The Riparian Restoration Experiment was initiated in 2000 following the recommendations of a report to the Murray Darling Basin Commission by a joint project team from the CRC for Freshwater Ecology and the CRC for Catchment Hydrology. The team was commissioned to identify:
- The type of restoration projects that would most usefully be targeted for evaluation;
- How to implement an evaluation program;
- The selection of key monitoring sites;
- A scientifically rigorous experimental design.
After a review of restoration activities (Stewardson et al. 2002), the most common form of habitat rehabilitation in Australia was found to be riparian revegetation accompanied by livestock exclusion. Consequently, this became the focus of the study. Three approaches of evaluating the effectiveness of riparian restoration were considered: 1) post project monitoring of existing sites; 2) combining management and monitoring as part of a current restoration program; 3) dedicated experimentation. Of these, the latter was deemed the most valuable.

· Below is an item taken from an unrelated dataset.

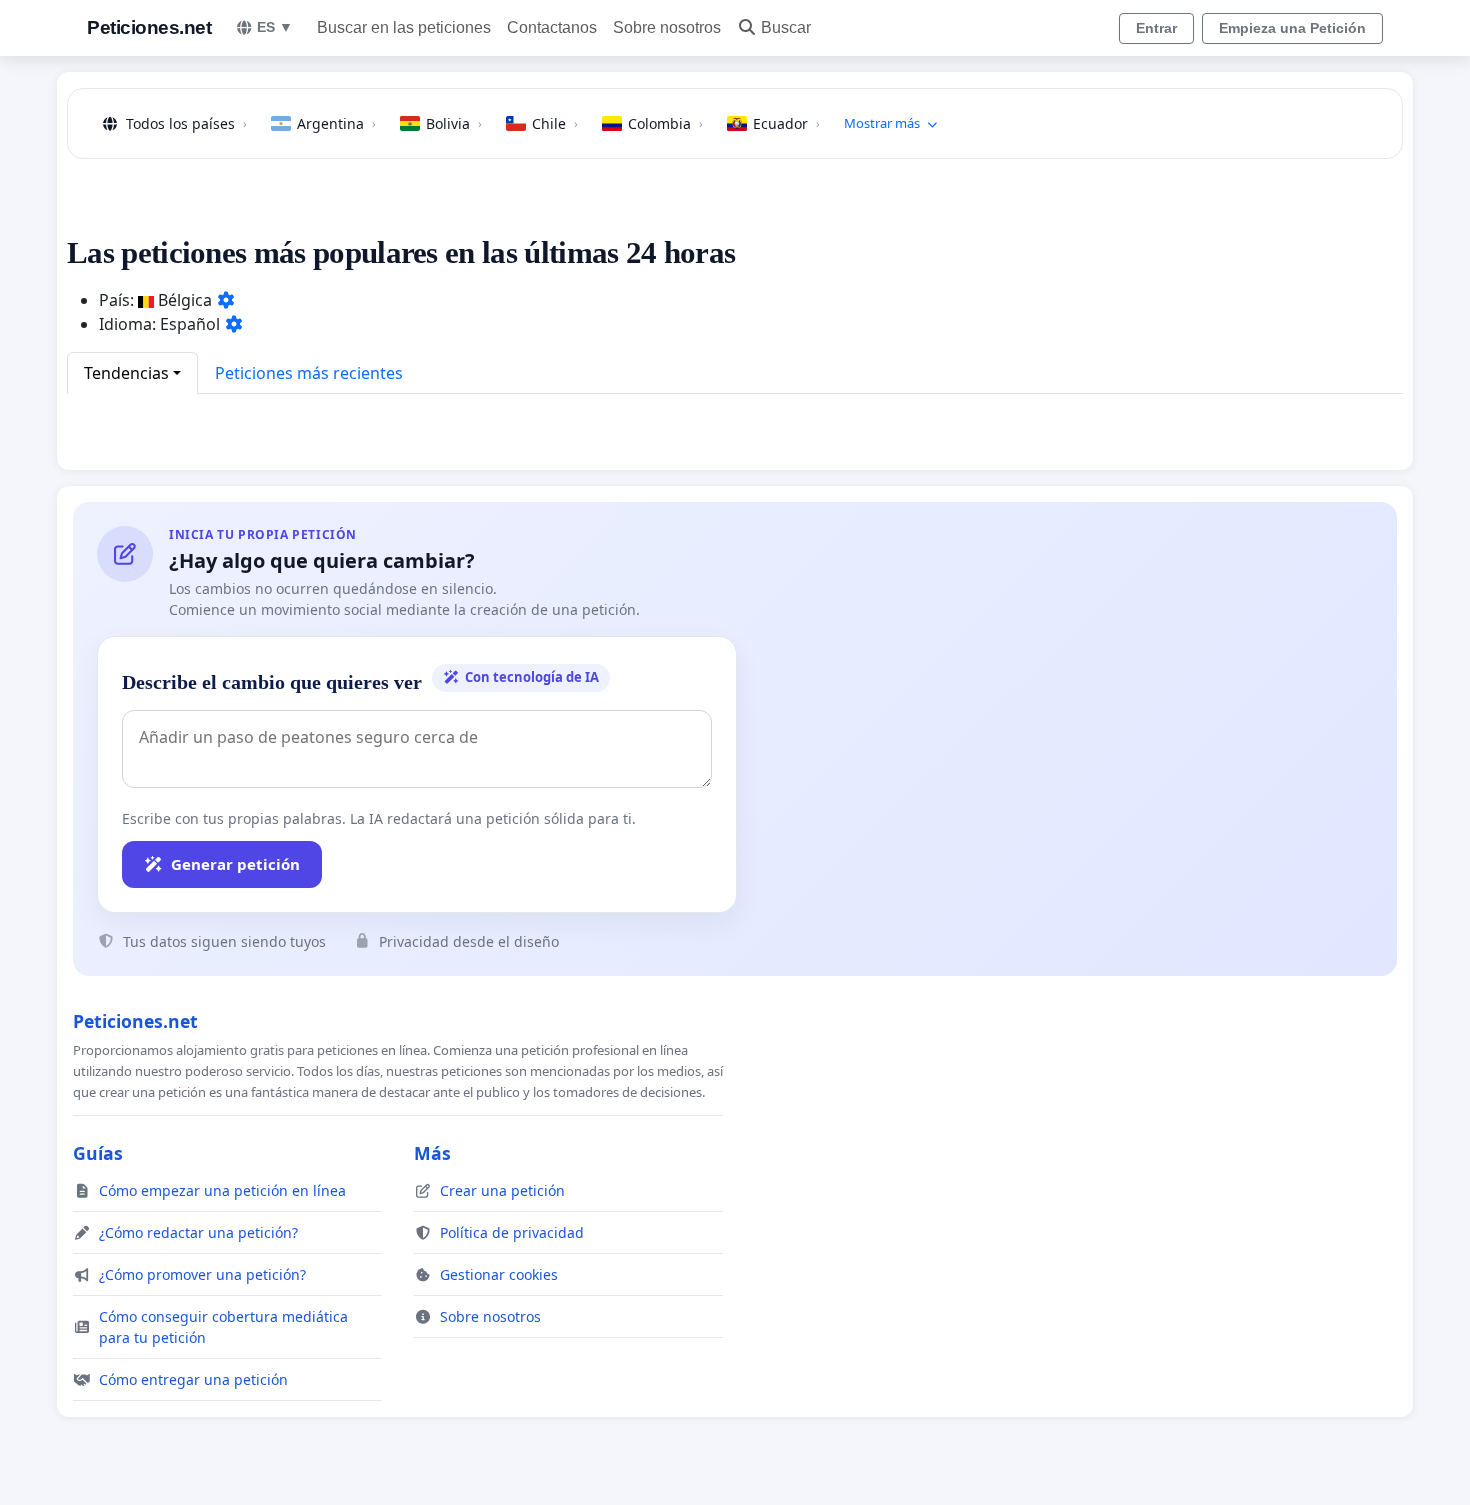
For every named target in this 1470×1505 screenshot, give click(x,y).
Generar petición (235, 864)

Experimental Design & Monitoring
The focus of the study is lowland tributary streams in the southern Murray-Darling Basin with historical riparian vegetation dominated by river red gum (Eucalyptus camaldulensis). Initially, sites were established on three Victorian streams ( Faithful Creek, Joyces Creek and Middle Creek) in 2003. The project has since been expanded to include two further sites in New South Wales ( Little Billabong Creek and Narrallen Creek).
The original intention was to follow the MBACRI* approach (Downes et al. 2002 ). With this in mind, a number of criteria influenced the selection of study locations, the most important of which was the existence of suitable reference sites (Stewardson et al. 2002). Following an extensive site selection exercise during which 98 sites on 39 streams were assessed, it was evident that the inclusion of reference sites was impossible as they were unavailable within our study area (Anderson et al. 2004). Therefore, the experimental design consists of a control site and treatment site located along multiple creeks.
Pre-restoration data were collected prior to fencing and replanting using a monitoring protocol designed to identify key changes over the short (1-3yrs), medium (3-8yrs) and long-term (10+yrs). The intention is to continue monitoring these sites for at least 10 years.
Predicted responses to restoration, and the importance of context
As suitable reference sites could not be found, conceptual models were developed at the beginning of the project to set hypothesized targets in terms of the likely timing and magnitude of responses to restoration ( Reich et al. 2008). However, contextual variables such as land use, drought and other stressors are also likely to influence restoration (e.g. Harding et al. 1998, Bond & Lake 2005, Palmer et al. 2010), and generate spatial and temporal variability in ecological responses. Because sites needed to meet a number of selection criteria (e.g. catchment size, water quality, land use, vegetation type) to be included in the study initially, it is therefore uncertain the degree to which these conceptual models may be applicable to sites with different characteristics. A current focus of the project is on beginning to develop methods to test how site and landscape context might result in spatially variable responses to restoration, and to subsequently examine the degree to which the findings of the RRE might be able to inform riparian restoration more generally across the Basin.